Make Instant Pot apple cider with your kids! This is an adaptation of a recipe from “Snackable Science Experiments for Kids” and yields 5 cups of delicious apple cider. Add cinnamon, cloves or allspice. Experiment and discover what combination of flavors you like best and learn about the filtration process! This post contains affiliate links.
When we lived in Ohio our friends invited us to their apple orchard at the end of the season to make fresh apple cider. We used all of the apples that normally you’d think weren’t fit for eating. They weren’t bad, but they were bruised. Homemade cider was such a great way to use them up and it was such a great family activity with jobs for everyone.
We don’t have a cider press, nor do we access to enough apples to make large batches of cider like we did in Ohio, but it doesn’t matter because you can make apple cider in your instant pot! My kids had a great time helping with this project and the steps are super fun.

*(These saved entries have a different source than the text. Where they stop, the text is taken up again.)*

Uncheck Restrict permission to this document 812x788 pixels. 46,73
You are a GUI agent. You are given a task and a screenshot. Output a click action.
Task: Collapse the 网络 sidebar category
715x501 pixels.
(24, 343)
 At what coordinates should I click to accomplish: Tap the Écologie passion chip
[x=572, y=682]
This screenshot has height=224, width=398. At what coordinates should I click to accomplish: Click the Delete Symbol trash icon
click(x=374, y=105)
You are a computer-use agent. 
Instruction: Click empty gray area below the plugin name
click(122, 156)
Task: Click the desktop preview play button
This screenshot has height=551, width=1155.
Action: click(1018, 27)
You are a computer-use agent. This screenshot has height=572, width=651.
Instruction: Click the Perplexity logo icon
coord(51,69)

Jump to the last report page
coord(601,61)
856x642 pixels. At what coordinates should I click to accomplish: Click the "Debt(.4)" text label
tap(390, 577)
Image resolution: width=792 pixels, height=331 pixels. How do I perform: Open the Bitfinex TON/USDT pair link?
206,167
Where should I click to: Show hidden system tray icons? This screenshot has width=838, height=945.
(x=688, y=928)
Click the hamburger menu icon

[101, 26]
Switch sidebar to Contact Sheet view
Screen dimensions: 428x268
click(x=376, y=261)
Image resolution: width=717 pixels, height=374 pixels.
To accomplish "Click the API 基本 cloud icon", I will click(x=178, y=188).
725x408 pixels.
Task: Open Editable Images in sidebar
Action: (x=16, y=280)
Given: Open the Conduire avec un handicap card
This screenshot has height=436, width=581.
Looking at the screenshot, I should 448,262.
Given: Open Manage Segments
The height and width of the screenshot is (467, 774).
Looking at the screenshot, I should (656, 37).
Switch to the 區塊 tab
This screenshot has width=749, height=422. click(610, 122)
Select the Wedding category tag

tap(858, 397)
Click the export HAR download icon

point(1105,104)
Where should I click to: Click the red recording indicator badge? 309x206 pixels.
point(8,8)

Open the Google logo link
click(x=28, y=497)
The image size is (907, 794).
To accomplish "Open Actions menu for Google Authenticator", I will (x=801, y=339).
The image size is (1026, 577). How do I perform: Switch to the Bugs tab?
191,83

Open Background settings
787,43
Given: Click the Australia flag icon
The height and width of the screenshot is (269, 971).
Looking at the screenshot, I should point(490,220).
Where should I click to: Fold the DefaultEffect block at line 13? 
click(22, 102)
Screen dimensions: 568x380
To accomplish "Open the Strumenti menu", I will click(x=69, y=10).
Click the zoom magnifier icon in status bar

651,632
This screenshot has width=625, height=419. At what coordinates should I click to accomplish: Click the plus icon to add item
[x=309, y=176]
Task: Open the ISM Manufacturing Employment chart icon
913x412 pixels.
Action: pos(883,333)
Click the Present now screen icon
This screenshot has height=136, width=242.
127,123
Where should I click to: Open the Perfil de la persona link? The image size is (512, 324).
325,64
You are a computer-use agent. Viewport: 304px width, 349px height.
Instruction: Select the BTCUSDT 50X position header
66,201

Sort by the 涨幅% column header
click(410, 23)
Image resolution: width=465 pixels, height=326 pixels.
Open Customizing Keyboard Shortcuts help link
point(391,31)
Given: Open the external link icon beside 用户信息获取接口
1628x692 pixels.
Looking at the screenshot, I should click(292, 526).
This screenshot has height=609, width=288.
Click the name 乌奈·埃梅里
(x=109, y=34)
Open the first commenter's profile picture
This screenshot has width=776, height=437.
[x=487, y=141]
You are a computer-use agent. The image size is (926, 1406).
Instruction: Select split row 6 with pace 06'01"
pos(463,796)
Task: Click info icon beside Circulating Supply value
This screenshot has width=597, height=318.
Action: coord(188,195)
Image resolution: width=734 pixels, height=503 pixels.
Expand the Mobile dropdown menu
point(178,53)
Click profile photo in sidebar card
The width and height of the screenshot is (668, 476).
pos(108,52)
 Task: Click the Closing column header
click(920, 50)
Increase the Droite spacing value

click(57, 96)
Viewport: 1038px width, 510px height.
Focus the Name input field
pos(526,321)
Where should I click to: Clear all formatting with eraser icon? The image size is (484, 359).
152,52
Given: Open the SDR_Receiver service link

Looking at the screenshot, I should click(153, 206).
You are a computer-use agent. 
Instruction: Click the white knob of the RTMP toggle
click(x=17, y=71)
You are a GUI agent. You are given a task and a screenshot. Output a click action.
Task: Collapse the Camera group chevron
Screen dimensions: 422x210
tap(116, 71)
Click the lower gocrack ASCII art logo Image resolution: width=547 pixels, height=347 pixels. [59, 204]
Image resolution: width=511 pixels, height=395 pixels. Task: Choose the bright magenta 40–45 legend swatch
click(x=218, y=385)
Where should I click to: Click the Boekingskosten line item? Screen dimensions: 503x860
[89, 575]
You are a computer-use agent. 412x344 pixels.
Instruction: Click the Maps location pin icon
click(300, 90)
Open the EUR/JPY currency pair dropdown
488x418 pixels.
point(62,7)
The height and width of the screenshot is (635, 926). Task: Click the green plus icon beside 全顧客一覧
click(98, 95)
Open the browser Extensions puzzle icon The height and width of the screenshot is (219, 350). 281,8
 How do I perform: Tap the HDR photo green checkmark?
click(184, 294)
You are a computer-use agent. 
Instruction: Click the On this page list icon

I recently cracked open our copy of Snackable Science Experiments by Emma Vanstone (also the author of This Is Rocket Science) and saw a recipe for freshly filtered apple cider. It brought back all of those fun memories of making it as a family and I realized that Ruby wasn’t even born the last time we made cider and is now 7 years old. It was time to share how simple and delicious homemade cider is with her.
Snackable Science Experiments is a fun book with 60 edible tests to taste and try. Kitchen science experiments are my favorite because they not only teach important lessons, but you end up with a yummy treat in the end!
What are your favorite edible experiments? Have you tried homemade rock candy? Kids can learn how to grow crystals and their patience is rewarded with a sweet treat in the end. Making gingerbread houses is a great way to learn about engineering. There are so many things to learn by exploring in the kitchen! If you’re looking for edible crafts for kids, you’ll definitely want to check out one of our other favorite crafty books for kids and the frozen banana penguins that were inspired by it!
Not only will kids learn hand-eye coordination by making the projects in Scackable Science Experiments, they will get to investigate, create, build, explore, discover, imagine and invent yummy projects to eat. This book would make a great birthday or Christmas gift. Packed with creative un-plugged fun.
Our Adaptations for Making Apple Cider In an Instant Pot
We changed up a couple of things from the book, but ultimately ended up with a batch of yummy cider, and the kids had fun and learned along the way. The main adjustment that we made was to make the apple cider in our Instant Pot. Instant Pot apple cider pressure cooks for 15 minutes, then naturally releases for 15 minutes followed by a quick release. Cider over the stove takes over 3 hours to simmer, but your house smells AMAZING while it simmers. If you don’t have an Instant Pot, no worries! Just grab a copy of the book and follow the instructions for stovetop simmering!
Things Kids Can Learn from Making Apple Cider
- How do different varieties of apples taste?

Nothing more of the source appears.